U.S. funding reversal for ITER suggests that fusion energy--"always just a few decades away from reality" as the joke goes--may have finally run out of decades

3 min read

14 February 2008—The 2004 report ”Burning Plasma: Bringing a Star to Earth,” from the U.S. National Research Council, sold Washington on the International Thermonuclear Experimental Reactor (ITER), a massive R&D project that proponents predict will be the breakthrough project for fusion energy. In its fiscal 2008 budget, however, Congress drove the United States’ role in ITER right into the ground, slashing US $160 million promised for this year to $10.7 million. U.S. Department of Energy (DOE) officials are expected to provide an update on how the United States plans to work around the budget shortfall at a meeting of the agency’s Fusion Energy Sciences Advisory Committee next Tuesday. But the United States’ paltry participation has some wondering if fusion research, considered since the 1960s one of the great long shots for a sustainable and relatively clean energy supply, has run out of time.

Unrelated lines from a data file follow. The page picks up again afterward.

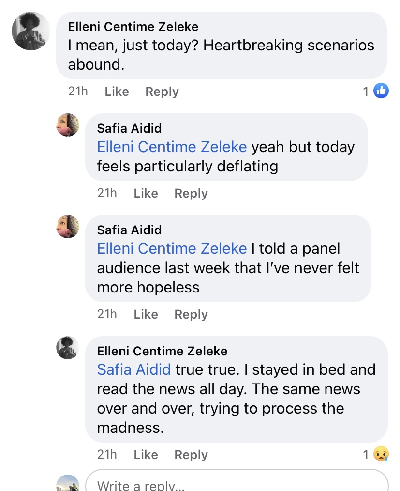Open the tagged Safia Aidid mention link
The width and height of the screenshot is (400, 491).
point(134,369)
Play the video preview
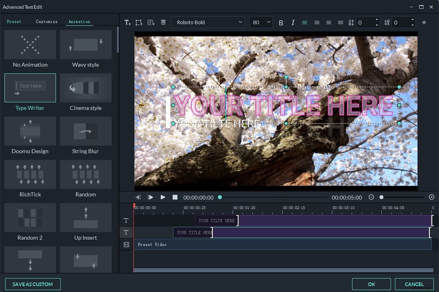 (163, 197)
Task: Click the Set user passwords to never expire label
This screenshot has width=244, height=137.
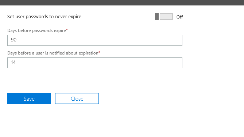Action: [44, 17]
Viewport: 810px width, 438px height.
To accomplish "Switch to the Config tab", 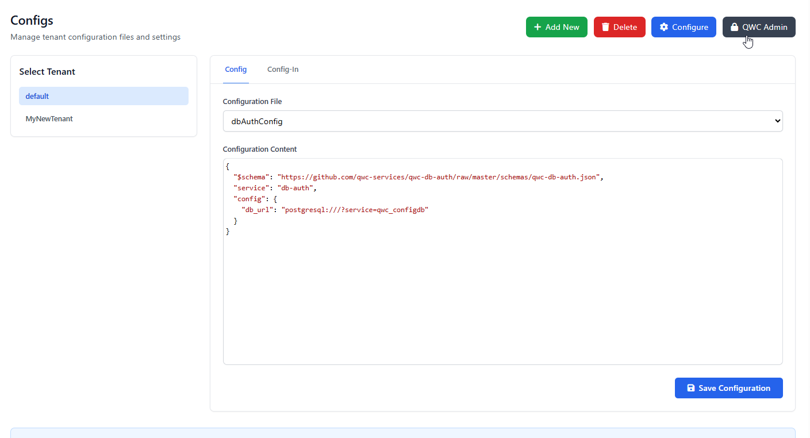I will pyautogui.click(x=236, y=70).
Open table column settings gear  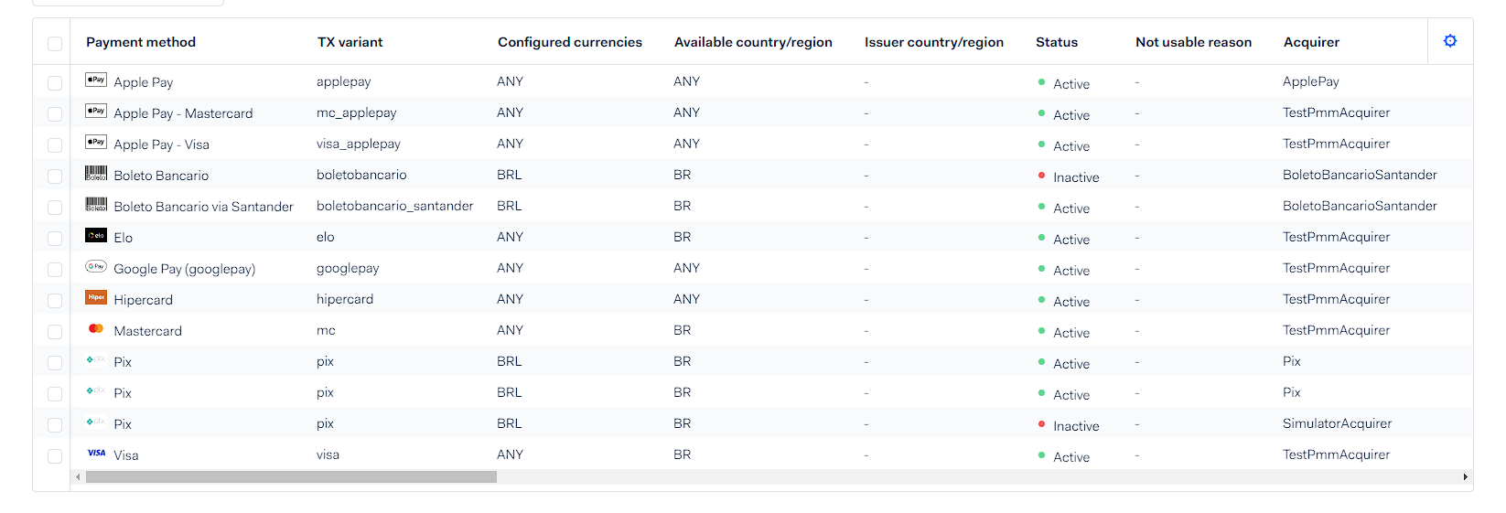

ITER, set to begin construction in Cadarache, near Marseilles in southern France, aspires to produce the first self-sustaining fusion reaction. Like most fusion experiments to date, ITER will use formidable electric currents and magnetic fields to induce fusion in isotopes of hydrogen (deuterium and tritium) and to contain the resulting burning plasma—akin to a tiny star and exceeding 100 million C. But where existing fusion reactors have produced heat equivalent to just a few megawatts of power for fractions of a second, ITER should put out 500 megawatts—10 times as much as the external power delivered—for several minutes.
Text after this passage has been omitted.